I shook my head. “Games aren’t my style.”
Nor were computers if I were being honest. They were great until they acted up, which mine did regularly. I was ninety-five percent sure my ancient laptop had a foot in the grave and wouldn’t start up when I got to my new destination.
Holden continued. “I loved building the rockets and flying the Kerbans, those are the little aliens, into space. You need to understand a lot of flight dynamics and velocities, and it was right up my alley. After my homework was all completed, I played Kerbal until bedtime.”
“Obsessed much?”
“I really loved it and the mechanics behind it, so I started taking online college level courses while still in grade eleven. The teachers at St. Jude’s were really good to me, and very encouraging. They pushed me hard, especially when I told them about the courses. The students sucked of course, aside from my best friend, Jeremy.”
Right. The huge football star in the NFL.
“By the way, I don’t recall seeing you around in grade eleven.” Holden tipped his head and raised both his brows in question.
“Yeah, I got a new home.”
“You moved around a lot?”
I turned away and watched as another sign warning for falling rocks passed by. “All part of being the badass foster child. House to house.”
“Jesus. That’s hard to imagine.”
“It’s hard to live.”
“Have you always been a foster child?”
Inhaling sharply, I studied his face for sincerity. It’s not like I kept that part of my life under wraps, but it was still not usually something I discussed. “My mom abandoned my dad and I when I was two or maybe three? Just up and left one day. Dad never handled the abandonment well and decided raising a kid on an overnight stock clerk salary wasn’t what he wanted to do with his life, so one night when I was five, he didn’t come home.”
“At all?”
I shrugged. “Nope. I wandered over to the neighbours at some point, but he never came home, and they called the cops. After that, I got a new home. But it changed frequently. Nothing longer than a year, eighteen months if I was lucky.” And that was the longest stint in one place. “Most averaged weeks at best.”
Holden went tight-lipped and shoved his fingers through his hair. “Was adoption an option?”
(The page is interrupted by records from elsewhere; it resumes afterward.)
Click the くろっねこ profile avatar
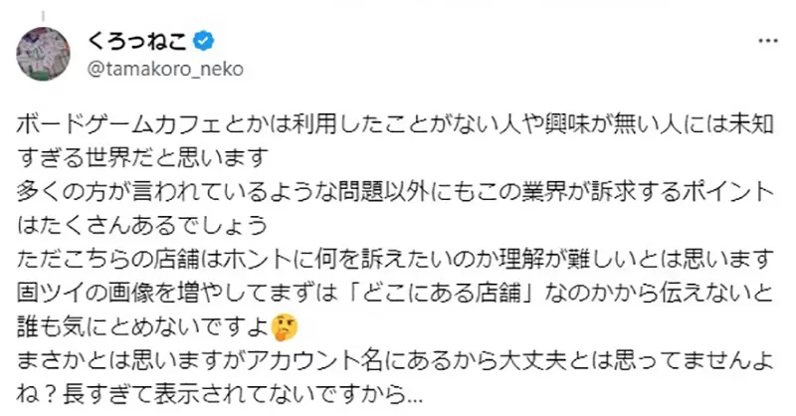 click(44, 54)
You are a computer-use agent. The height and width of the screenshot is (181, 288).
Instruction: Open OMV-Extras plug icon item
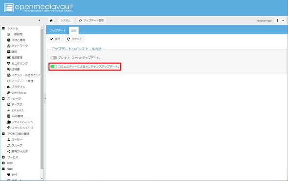pos(17,92)
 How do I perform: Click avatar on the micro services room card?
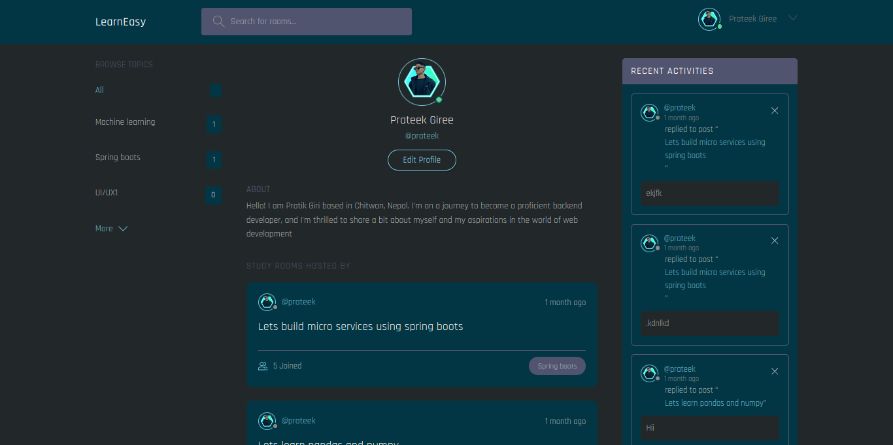(x=267, y=302)
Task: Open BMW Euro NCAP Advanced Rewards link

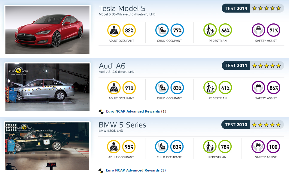Action: click(132, 170)
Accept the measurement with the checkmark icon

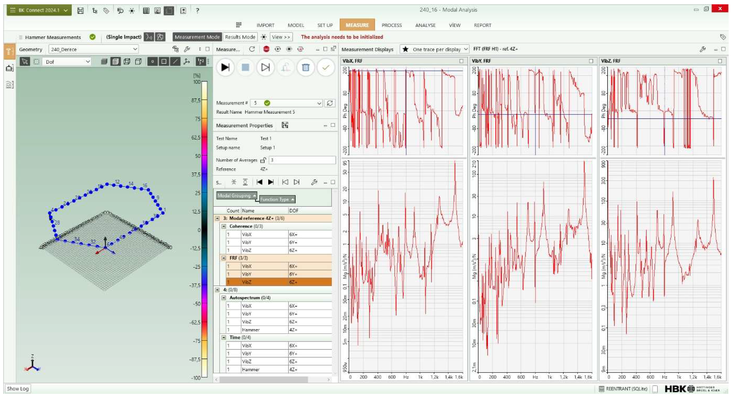(326, 67)
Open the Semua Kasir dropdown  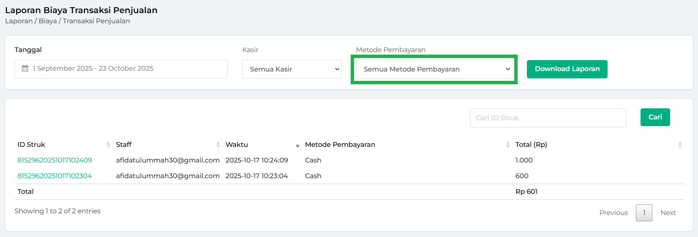pyautogui.click(x=292, y=69)

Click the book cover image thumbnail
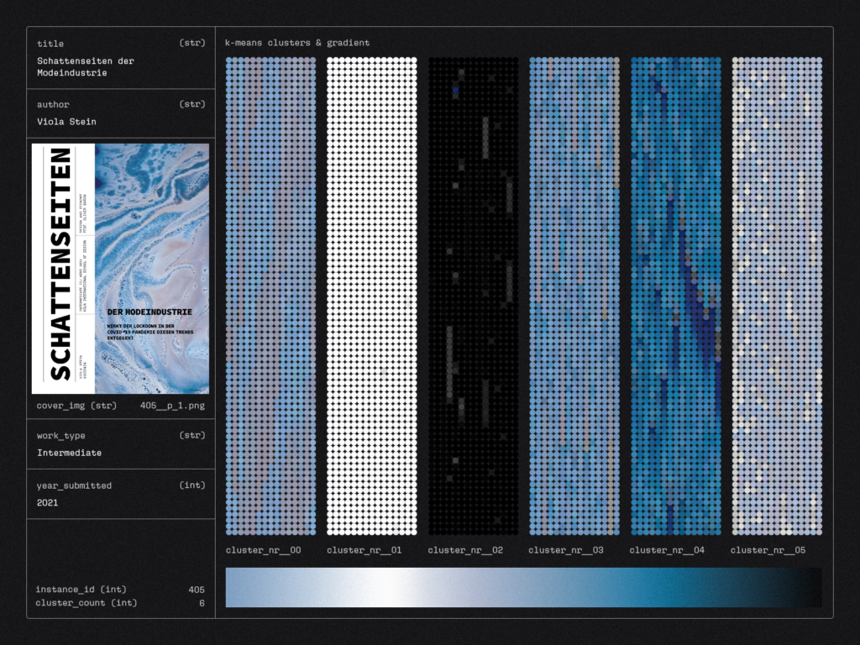pyautogui.click(x=120, y=269)
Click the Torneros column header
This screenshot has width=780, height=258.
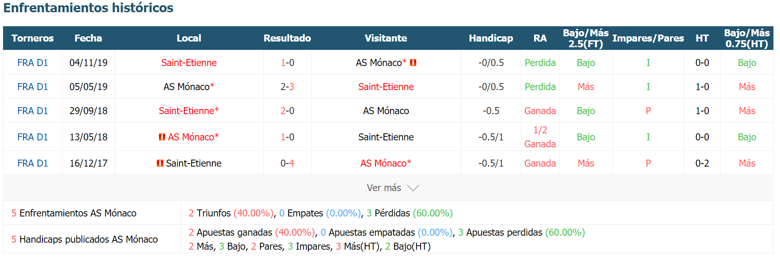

“I honestly don’t know. I was a kid. Maybe. But maybe they chose not to add me permanently to their families, for whatever reason. Wow, would you look at that?” I pointed to a monument as we passed by. “We’re at the highest point in the Rocky Mountains.”
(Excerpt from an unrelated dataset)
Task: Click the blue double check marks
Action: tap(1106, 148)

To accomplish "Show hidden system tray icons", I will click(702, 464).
From my left, Holden released a breath. “Well, not really, no. Technically, we’re only at the highest place on this highway. There are mountain peaks that are higher, the tallest of which is Mount Robson in Jasper National Park, quite north of here.”
“Whatever. Still, it’s pretty cool.”
Holden pulled into the rest stop at Roger’s Pass, and we took a quick tour of the wooden arch monument. However, it was freezing cold, even in August, so we took a few pictures, and hopped back into the warmth of the rental car.
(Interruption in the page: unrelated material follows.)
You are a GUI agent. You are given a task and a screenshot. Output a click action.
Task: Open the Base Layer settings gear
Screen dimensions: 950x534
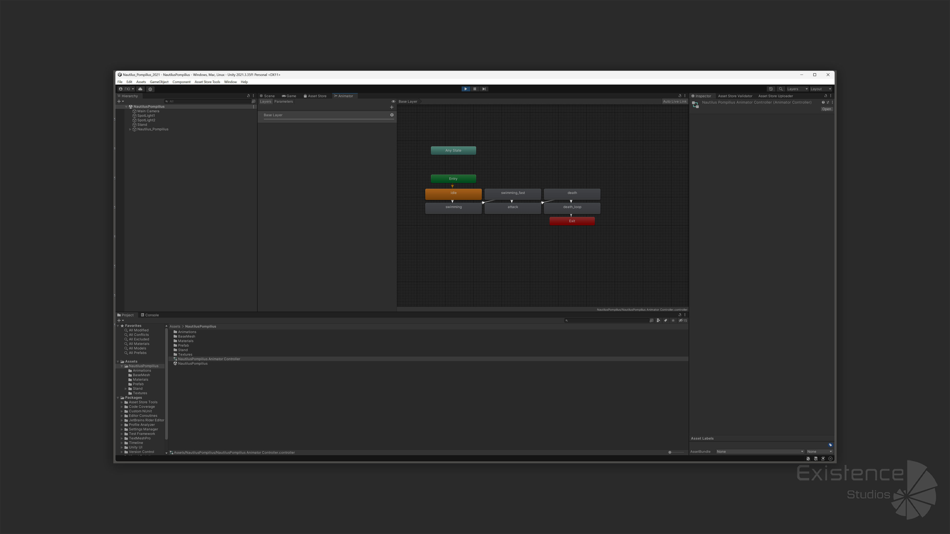click(x=392, y=115)
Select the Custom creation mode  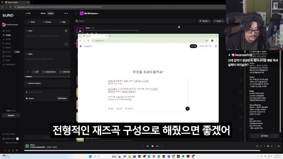tap(51, 13)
I sat back in my seat and stared at the tops of the mountains, with their snow-white caps as Holden continued to journey westward.
The clouds had parted for a second, and a ray of sunshine gave a diamond-encrusted glitter to the top of one. I enjoyed my view, thankful I wasn’t the one with a deep-seated focus on the road, like Holden. However, he was a source of wild and random facts as we travelled further west, through another town, and then over a river.
Signs with names likeCrazy Creekwhipped by on my right as we sped a whole two kilometers over the speed limit along the two-lane highway. At this pace, our arrival time in Vancouver would get later and later. Since he had left Golden in a rush, I figured we’d stay that way, but somewhere along the highway, his speed dropped to the limit.